Talk about 1MDB in the more rural areas and they will not even understand what it is all about. This was said by a local voter who was met on the streets in the heart of the Kota Kinabalu city centre.

"Maybe those who understand are the educated ones. But the rest, what they only want is cash, water tanks, Housing Project for the Hardcore Poor (PPRT) homes, gas, rice and sugar," said Kinabatangan native Awang Asgali (photo), matter-of-factly.

Tuaran native Aman Mohd Zain attested to this.

"Sabahans don't care about issues concerning the peninsula. We only care about our rights.

"It's like our own home, we'd like to have control of our own money to make changes to our houses. But when others hold on to our money, it's hard to make the house prettier. It's the same for Sabah," Aman (photo) said.

A United Nations Millenium Development Goals report conducted last year shows that poverty hounds one in five Sabah bumiputera households.

However, according to the Department of Statistics, the average monthly household income in the state has increased from RM4,879 in 2014 to RM5,354 in 2016.
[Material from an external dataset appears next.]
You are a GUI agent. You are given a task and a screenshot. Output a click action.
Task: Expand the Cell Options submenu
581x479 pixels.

But on an individual level, the average monthly income of Sabahans in 2016 was RM1,723, the lowest in the country.

Grab car driver Lim Ket Siong, 23, is one such individual struggling to earn a living.
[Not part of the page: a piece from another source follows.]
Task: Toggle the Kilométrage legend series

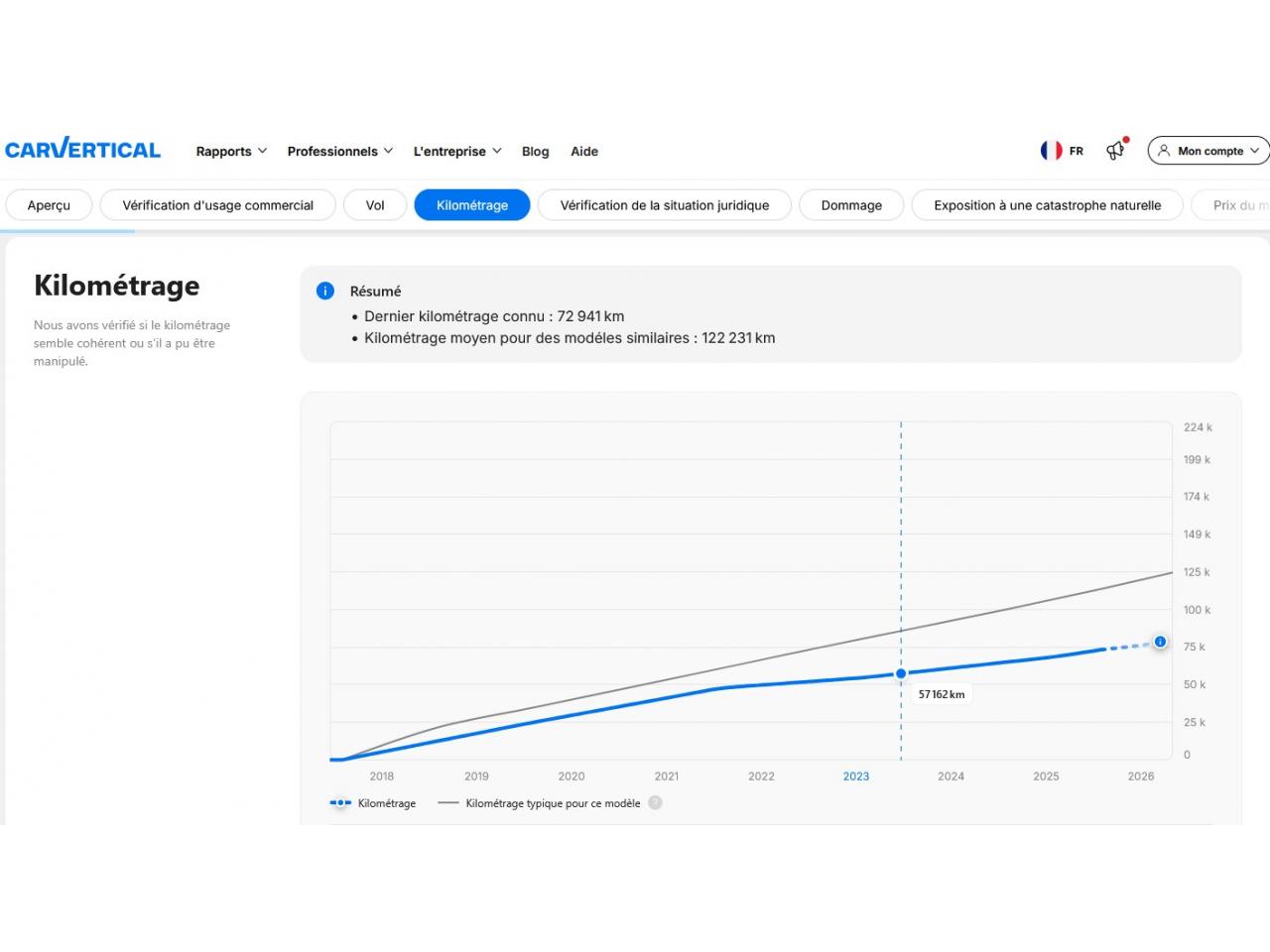Action: point(373,803)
"For most Sabahans who earn less than RM1,000, it's so hard to make ends meet," he told Malaysiakini while driving in Kota Kinabalu.

Being a driver is just one of Lim's (photo) many business ventures to "earn extra income".

For him, what he wants is a state government that can give him more income tax exemptions.

This struggle that Sabahans face has not gone unnoticed by politicians...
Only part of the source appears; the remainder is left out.